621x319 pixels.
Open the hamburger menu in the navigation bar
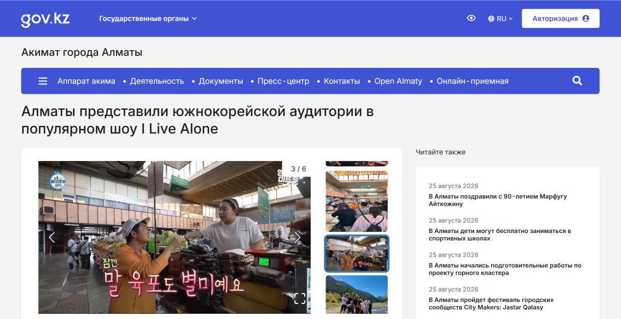43,81
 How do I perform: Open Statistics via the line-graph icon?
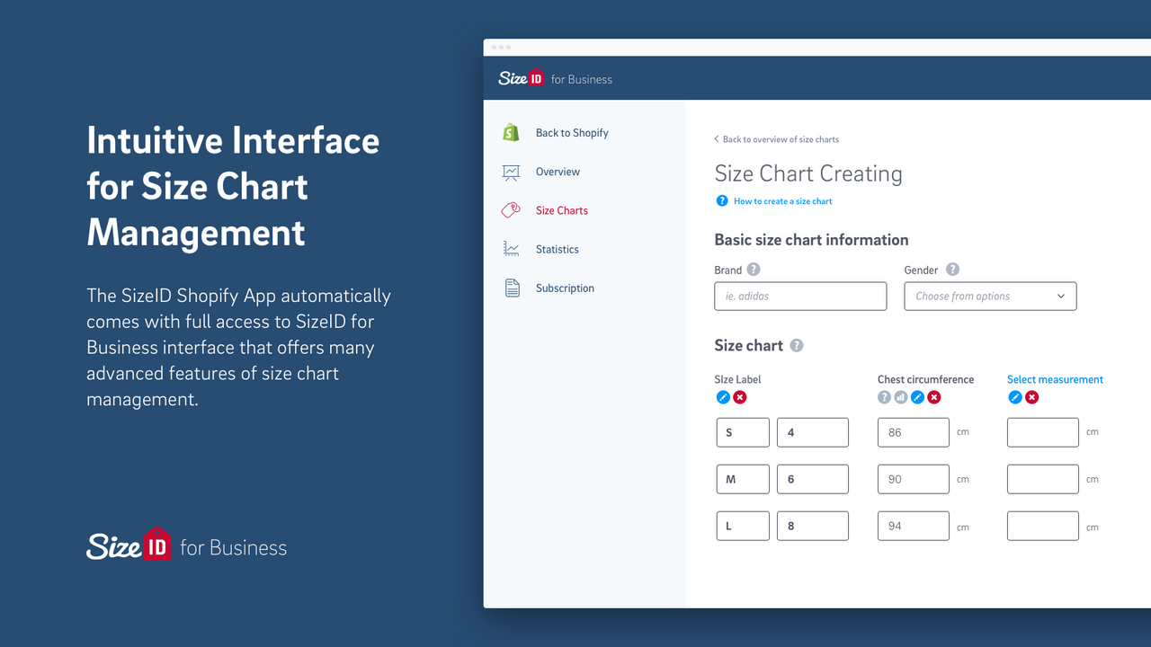tap(511, 249)
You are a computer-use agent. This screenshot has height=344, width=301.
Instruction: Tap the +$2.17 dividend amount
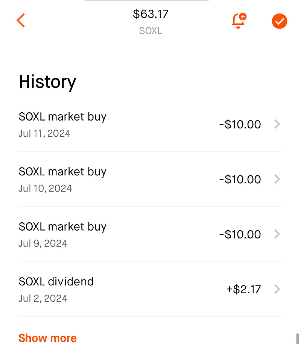[x=243, y=290]
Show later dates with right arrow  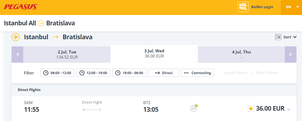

====

Write out word for word every line from the line with "You are a computer-use" through the final line of the records, both included, skipping the pictures.

# Task solution
You are a computer-use agent. This screenshot has height=344, width=301.
Instruction: Tap the +$2.17 dividend amount
[x=243, y=290]
Show later dates with right arrow  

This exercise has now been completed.